Ok, eigentlich wollte ich ja den Experten den Vortritt lassen, aber ich habe jetzt doch niedergeschrieben, was sich so an Gedanken angesammelt hat.
Als erstes, solltest du versuchen, das System aus TSS, CTL, ATL und TSB zu durchdringen. Vieles wird da gerne verkürzt, vereinfacht oder sogar falsch kommuniziert.
Grundlage für die Berechnungen ist der TSS, also der Trainingsstress. Der TSS wird über die Schwellenwerte (FTP oder Schwellenpace/-puls) berechnet. Daran erkennt man sofort, dass die nachfolgend ermittelte CTL kein Wert für die (absolute) Fitness ist, sondern immer nur eine relative Fitness bezogen auf deine individuellen Schwellenwerte. Daher würde ich CTL auch niemals mit Fitness übersetzen, sondern höchstens mit relFitness, ich schreibe aber grundsätzlich nur von CTL und niemals von Fitness, weil das meiner Meinung viel treffender ist. Wenn du eine CTL von 100 hast und Arne auch eine CTL von 100 hat, dann wird Arne trotzdem schneller sein. Das wird noch wichtig, wenn wieder so pauschalisierte Empfehlungen kommen, dass für eine Mitteldistanz die CTL bei 80 liegen sollte. Diese Aussagen kommen gerne von Sportlern die schon jahrelang trainieren und entsprechend hohe Schwellenwerte haben, das kann für dich aber auch völlig daneben liegen.

IHRE AUFGABE -> Geben Sie aus dem Text zu den Trainingskennzahlen TSS und CTL den Abschnitt zwischen „Ok, eigentlich wollte“ und „sogar falsch kommuniziert.“ wörtlich wieder, beide Stellen eingeschlossen.

EINTRÄGE ->

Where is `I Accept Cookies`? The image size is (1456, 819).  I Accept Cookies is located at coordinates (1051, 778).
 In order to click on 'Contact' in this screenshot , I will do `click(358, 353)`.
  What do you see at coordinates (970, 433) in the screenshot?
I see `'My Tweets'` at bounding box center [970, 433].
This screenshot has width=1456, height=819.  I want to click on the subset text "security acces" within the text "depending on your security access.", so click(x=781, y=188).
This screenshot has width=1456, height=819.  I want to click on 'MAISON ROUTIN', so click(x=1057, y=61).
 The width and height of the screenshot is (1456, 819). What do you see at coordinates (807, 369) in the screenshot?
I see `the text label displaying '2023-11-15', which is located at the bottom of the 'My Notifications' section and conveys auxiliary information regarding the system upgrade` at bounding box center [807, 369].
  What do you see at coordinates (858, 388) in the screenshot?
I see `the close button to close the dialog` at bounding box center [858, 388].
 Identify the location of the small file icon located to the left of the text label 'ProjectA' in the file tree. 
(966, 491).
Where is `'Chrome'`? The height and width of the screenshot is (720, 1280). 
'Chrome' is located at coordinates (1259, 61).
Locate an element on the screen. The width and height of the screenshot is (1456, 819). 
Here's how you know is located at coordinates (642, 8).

ANTWORT ->
Ok, eigentlich wollte ich ja den Experten den Vortritt lassen, aber ich habe jetzt doch niedergeschrieben, was sich so an Gedanken angesammelt hat.
Als erstes, solltest du versuchen, das System aus TSS, CTL, ATL und TSB zu durchdringen. Vieles wird da gerne verkürzt, vereinfacht oder sogar falsch kommuniziert.